_WORK ITEM_.
Find the line holding "JCacheEntityRegion (442, 253)" in the entries below. Give it again exactly, along with every line after it up to and including the line holding "Abstract Methods (358, 453)".

_GIVEN DATA_.
== == ==
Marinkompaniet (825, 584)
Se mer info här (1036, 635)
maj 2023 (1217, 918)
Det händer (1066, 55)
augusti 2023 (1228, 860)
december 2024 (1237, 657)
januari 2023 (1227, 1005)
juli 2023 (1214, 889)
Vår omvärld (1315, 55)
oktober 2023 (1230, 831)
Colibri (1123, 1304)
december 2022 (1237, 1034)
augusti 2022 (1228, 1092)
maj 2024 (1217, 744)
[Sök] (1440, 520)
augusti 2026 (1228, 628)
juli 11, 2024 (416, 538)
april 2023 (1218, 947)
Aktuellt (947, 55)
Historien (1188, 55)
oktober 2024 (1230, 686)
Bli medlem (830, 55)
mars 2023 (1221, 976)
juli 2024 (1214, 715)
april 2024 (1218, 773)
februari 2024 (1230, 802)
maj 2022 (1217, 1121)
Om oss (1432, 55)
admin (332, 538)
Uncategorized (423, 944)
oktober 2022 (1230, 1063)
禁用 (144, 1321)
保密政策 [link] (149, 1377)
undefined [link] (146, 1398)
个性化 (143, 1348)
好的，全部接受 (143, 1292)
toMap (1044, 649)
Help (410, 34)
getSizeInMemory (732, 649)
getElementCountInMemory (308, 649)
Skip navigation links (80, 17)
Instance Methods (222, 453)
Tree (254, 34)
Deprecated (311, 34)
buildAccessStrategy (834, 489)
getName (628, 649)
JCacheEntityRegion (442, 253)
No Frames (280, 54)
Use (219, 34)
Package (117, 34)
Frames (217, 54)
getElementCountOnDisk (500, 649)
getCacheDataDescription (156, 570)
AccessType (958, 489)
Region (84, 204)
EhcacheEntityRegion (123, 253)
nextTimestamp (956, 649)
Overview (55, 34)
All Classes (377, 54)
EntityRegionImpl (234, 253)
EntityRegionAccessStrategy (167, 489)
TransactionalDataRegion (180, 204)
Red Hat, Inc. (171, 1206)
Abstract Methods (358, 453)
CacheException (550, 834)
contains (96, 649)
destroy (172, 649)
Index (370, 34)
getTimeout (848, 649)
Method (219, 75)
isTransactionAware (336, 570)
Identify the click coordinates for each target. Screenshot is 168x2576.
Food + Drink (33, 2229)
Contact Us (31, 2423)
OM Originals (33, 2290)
== == ==
_RESPONSE TO THE EXERCISE_.
JCacheEntityRegion (442, 253)
No Frames (280, 54)
Use (219, 34)
Package (117, 34)
Frames (217, 54)
getElementCountOnDisk (500, 649)
getCacheDataDescription (156, 570)
AccessType (958, 489)
Region (84, 204)
EhcacheEntityRegion (123, 253)
nextTimestamp (956, 649)
Overview (55, 34)
All Classes (377, 54)
EntityRegionImpl (234, 253)
EntityRegionAccessStrategy (167, 489)
TransactionalDataRegion (180, 204)
Red Hat, Inc. (171, 1206)
Abstract Methods (358, 453)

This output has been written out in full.